Il Cybersquatting ai tempi del Web3

Proprio come abbiamo visto negli anni ’90, gli squatter stanno attivamente divorando nomi di dominio .eth che contengono marchi famosi. Su OpenSea, ad esempio, nike.eth e amazon.eth sono entrambi in vendita a qualsiasi acquirente disposto a sborsare cifre a sei zeri. In generale, le registrazioni di domini .eth stanno aumentando di trimestre in trimestre.

L’emergere dei domini .eth porta però anche qualche piccola incoerenza legale. A differenza del DNS, ENS è un sistema di denominazione aperto e decentralizzato alimentato dalla blockchain di Ethereum. Questo fa sì che i nomi di dominio .eth siano completamente al di fuori della giurisdizione di ICANN. Questo fatto comporta di conseguenza che qualsiasi reclamo UDRP tradizionale probabilmente fallirebbe a causa della mancanza di giurisdizione.

Anche modo le aziende possono porvi rimedio?

In molti si stanno chiedendo cosa deve fare un proprietario di un marchio quando scopre che il suo marchio è stato rivendicato come dominio .eth da qualcun altro, senza però poter contare sull’aiuto di ICANN.

Fondamentalmente ci sono due strategie utili da utilizzare. Ma nessuna delle due potrà in ogni caso risolversi in una consegna forzata del dominio al titolare del marchio come avviene 

La prima cosa da poter tentare per i proprietari dei marchi è quella di inviare avvisi di rimozione ai mercati che vendono i domini .eth in violazione. OpenSea, Rarible e Nifty Gateway sono tutte realtà centralizzate e che quindi hanno potere di intervenire in queste situazioni. Le piattaforme hanno difatti tutte procedure apposite, più o meno efficaci, per affrontare le violazioni della proprietà intellettuale.

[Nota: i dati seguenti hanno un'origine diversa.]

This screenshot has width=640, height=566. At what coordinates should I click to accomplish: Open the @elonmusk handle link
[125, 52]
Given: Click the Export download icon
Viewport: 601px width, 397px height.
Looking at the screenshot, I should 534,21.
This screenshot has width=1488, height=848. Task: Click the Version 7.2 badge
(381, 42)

Una volta che la segnalazione per la rimozione viene inviato a OpenSea, ad esempio, la piattaforma notificherà al proprietario del dominio che il suo annuncio di vendita è stato rimosso a causa di una richiesta di rimozione. A quel punto quindi non sarà più possibile per il venditore monetizzare in quel modo il suo ENS.

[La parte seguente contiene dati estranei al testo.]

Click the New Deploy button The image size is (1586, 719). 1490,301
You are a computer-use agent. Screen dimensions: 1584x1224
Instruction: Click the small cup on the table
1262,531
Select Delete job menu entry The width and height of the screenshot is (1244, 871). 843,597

Quel tipo di avviso consentirà inoltre al proprietario del dominio .eth in vendita di contattare in modo diretto il titolare del marchio. A del punto, nella migliore delle ipotesi, si potrebbe generare trattative più ragionevoli poiché il dominio è stato rimosso dall’elenco e il venditore si trova con molte meno occasioni di monetizzare adeguatamente l’investimento fatto. Questo approccio potrebbe portare a un rimedio più semplice e rapido per tutte le parti interessate.

La soluzione migliore, ma non per tutti

L’ACPA d’altro fornisce giurisdizione reale sui nomi di dominio .eth, ma questa si riferisce alla giurisdizione sul bene fisico in sè e non sulla persona accusata di cybersquatting.

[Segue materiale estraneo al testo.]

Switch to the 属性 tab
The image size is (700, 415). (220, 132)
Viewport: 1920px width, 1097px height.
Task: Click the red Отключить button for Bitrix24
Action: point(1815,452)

Questo strumento può essere quindi utilizzato solamente nel luogo fisico si trova il registrar che ha emesso il nome di dominio. Se queste entità non si trovano negli Stati Uniti per scopi giurisdizionali, tali sforzi purtroppo altro non saranno che una perdita di tempo. In ogni caso, alcuni popolari registrar .eth come Unstoppable Domains si trovano negli Stati Uniti, pertanto non tutte le speranze sono perdute

In caso di successo, il proprietario di un marchio potrebbe addirittura disattivare il dominio in modo permanente. Qualora fosse presente questa possibilità, certo potrebbe essere più efficace della prima opzione. La quale lasciai ogni caso al proprietario del dominio .eth l’opportunità di elencare semplicemente il dominio su un mercato diverso, seppur molto meno popolare e frequentato.

La soluzione migliore però, qui come in molti altri frangenti, è sempre la prevenzione. I proprietari di marchi infatti, in particolare quelli che possiedono marchi famosi, non dovrebbero perdere tempo e giocare d’anticipo sfruttando l’opportunità in rapida diminuzione di proteggere i loro domini .eth. 

D’altro canto, si parla realmente di cifre risibili per togliersi un pensiero che un domani potrebbe causare disastri inimmaginabili.